(Stored records)
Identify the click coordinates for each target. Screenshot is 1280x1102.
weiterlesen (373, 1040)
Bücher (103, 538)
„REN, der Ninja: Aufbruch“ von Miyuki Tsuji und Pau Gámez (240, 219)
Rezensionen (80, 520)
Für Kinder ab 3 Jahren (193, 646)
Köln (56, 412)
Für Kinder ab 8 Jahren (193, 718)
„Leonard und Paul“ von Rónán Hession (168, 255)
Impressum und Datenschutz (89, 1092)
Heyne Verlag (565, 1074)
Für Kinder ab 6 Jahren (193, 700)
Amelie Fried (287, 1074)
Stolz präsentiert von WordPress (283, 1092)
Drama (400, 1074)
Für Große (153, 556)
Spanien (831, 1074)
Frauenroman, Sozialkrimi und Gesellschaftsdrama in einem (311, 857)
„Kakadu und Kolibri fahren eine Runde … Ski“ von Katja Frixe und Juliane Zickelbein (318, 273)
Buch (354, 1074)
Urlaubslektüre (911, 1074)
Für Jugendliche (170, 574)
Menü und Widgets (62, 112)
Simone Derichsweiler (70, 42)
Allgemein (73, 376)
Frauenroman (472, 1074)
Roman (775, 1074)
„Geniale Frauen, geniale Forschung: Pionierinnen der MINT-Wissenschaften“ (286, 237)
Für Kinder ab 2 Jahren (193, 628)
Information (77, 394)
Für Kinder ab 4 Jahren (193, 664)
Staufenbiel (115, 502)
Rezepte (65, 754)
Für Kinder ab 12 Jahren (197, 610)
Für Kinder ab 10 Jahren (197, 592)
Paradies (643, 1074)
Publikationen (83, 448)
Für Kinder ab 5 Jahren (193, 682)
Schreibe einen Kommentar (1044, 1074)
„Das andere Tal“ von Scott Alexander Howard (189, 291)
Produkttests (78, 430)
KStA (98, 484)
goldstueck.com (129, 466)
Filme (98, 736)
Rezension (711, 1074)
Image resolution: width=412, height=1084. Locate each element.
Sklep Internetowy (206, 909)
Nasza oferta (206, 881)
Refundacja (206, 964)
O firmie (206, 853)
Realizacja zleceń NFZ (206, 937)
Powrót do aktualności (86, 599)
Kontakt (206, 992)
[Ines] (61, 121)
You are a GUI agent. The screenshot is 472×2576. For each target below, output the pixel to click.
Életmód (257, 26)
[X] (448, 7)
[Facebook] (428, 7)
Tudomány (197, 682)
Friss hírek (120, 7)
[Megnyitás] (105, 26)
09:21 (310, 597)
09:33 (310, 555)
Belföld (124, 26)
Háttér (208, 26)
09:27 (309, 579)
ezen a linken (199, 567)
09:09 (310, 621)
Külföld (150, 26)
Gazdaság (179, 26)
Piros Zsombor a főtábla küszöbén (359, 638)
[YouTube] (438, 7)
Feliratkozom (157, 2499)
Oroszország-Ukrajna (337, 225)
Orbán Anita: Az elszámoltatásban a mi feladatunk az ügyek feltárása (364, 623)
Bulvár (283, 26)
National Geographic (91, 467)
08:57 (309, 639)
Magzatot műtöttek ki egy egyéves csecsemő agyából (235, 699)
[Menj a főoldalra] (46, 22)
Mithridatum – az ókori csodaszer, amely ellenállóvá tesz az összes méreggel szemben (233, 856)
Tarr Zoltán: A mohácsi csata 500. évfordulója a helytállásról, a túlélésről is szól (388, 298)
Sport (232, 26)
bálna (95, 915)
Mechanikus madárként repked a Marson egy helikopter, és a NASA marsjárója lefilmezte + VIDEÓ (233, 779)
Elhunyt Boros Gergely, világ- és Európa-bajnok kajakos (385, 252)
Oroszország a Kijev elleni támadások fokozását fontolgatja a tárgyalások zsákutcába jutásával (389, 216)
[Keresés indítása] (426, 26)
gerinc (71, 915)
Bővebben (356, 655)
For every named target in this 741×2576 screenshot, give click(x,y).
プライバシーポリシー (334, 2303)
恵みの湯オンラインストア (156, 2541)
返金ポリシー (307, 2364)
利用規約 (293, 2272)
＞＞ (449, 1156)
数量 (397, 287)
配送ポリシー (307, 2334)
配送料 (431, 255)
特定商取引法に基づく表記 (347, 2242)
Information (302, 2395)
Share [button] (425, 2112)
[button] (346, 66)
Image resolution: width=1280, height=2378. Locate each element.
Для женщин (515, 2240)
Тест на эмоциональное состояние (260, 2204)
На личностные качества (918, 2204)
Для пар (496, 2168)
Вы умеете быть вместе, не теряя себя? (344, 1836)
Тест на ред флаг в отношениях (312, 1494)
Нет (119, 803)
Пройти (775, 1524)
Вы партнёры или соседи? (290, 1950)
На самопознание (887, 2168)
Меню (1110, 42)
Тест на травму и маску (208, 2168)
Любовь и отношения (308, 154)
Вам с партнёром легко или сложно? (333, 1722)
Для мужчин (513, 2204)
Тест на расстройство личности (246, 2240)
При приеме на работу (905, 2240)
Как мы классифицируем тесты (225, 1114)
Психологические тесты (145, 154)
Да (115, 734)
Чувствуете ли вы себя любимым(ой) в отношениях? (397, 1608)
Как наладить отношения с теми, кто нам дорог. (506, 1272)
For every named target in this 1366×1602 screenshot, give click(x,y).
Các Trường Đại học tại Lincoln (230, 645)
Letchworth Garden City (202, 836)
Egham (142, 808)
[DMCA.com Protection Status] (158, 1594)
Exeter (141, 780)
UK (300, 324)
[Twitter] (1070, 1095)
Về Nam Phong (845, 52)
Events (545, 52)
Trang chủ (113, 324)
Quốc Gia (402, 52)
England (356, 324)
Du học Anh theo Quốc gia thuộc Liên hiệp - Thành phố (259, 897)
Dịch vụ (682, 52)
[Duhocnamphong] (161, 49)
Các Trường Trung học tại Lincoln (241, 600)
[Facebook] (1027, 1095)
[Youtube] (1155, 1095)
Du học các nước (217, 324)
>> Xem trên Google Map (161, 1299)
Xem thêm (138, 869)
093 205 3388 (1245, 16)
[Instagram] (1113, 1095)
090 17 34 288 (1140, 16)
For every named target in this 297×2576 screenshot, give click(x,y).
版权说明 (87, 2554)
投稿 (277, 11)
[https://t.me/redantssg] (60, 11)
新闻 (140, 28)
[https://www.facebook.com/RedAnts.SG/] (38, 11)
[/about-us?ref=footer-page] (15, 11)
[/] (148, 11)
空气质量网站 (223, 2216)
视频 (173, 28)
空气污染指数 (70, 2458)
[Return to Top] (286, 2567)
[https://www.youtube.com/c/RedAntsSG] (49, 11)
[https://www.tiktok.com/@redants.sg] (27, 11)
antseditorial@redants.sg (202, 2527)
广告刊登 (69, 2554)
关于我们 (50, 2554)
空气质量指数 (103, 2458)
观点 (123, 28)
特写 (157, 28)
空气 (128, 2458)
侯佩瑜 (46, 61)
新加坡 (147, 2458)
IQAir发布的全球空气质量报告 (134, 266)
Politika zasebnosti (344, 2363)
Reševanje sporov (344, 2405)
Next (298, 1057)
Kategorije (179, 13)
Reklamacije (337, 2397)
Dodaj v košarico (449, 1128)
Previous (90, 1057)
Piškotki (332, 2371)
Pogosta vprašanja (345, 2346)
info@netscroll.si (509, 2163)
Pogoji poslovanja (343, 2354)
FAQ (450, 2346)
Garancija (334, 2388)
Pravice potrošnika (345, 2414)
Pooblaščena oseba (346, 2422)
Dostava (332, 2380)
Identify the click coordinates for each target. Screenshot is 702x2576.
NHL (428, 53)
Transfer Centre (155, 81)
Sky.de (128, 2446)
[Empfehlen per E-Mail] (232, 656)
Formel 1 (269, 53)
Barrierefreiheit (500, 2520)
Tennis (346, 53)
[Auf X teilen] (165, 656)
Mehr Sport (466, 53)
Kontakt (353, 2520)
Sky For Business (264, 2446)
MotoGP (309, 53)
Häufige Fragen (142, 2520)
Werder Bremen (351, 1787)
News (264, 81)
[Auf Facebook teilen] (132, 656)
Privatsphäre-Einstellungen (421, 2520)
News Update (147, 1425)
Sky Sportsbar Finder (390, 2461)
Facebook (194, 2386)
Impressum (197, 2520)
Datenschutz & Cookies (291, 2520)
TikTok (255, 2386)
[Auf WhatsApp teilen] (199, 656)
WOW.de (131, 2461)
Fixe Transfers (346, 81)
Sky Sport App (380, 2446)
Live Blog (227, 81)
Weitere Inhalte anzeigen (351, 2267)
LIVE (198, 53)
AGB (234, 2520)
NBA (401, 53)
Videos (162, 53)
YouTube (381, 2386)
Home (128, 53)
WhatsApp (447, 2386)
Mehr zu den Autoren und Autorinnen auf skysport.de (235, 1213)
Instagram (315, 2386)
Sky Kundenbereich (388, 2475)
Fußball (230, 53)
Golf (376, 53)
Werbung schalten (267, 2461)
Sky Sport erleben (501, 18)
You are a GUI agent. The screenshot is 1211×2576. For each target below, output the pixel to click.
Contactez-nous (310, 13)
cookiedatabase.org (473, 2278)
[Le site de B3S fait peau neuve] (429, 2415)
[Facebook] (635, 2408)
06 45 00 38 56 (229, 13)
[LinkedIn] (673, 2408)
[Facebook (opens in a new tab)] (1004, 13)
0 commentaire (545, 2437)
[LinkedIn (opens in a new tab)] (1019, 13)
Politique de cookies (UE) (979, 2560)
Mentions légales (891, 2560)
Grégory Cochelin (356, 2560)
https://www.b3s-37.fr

Activity: Above are some lines. Repeat exactly, and only, those from the line that has "IQAir发布的全球空气质量报告 (134, 266)" through the line that has "Sky Sport App (380, 2446)".

Written response:
IQAir发布的全球空气质量报告 (134, 266)
Politika zasebnosti (344, 2363)
Reševanje sporov (344, 2405)
Next (298, 1057)
Kategorije (179, 13)
Reklamacije (337, 2397)
Dodaj v košarico (449, 1128)
Previous (90, 1057)
Piškotki (332, 2371)
Pogosta vprašanja (345, 2346)
info@netscroll.si (509, 2163)
Pogoji poslovanja (343, 2354)
FAQ (450, 2346)
Garancija (334, 2388)
Pravice potrošnika (345, 2414)
Pooblaščena oseba (346, 2422)
Dostava (332, 2380)
Identify the click coordinates for each target. Screenshot is 702x2576.
NHL (428, 53)
Transfer Centre (155, 81)
Sky.de (128, 2446)
[Empfehlen per E-Mail] (232, 656)
Formel 1 (269, 53)
Barrierefreiheit (500, 2520)
Tennis (346, 53)
[Auf X teilen] (165, 656)
Mehr Sport (466, 53)
Kontakt (353, 2520)
Sky For Business (264, 2446)
MotoGP (309, 53)
Häufige Fragen (142, 2520)
Werder Bremen (351, 1787)
News (264, 81)
[Auf Facebook teilen] (132, 656)
Privatsphäre-Einstellungen (421, 2520)
News Update (147, 1425)
Sky Sportsbar Finder (390, 2461)
Facebook (194, 2386)
Impressum (197, 2520)
Datenschutz & Cookies (291, 2520)
TikTok (255, 2386)
[Auf WhatsApp teilen] (199, 656)
WOW.de (131, 2461)
Fixe Transfers (346, 81)
Sky Sport App (380, 2446)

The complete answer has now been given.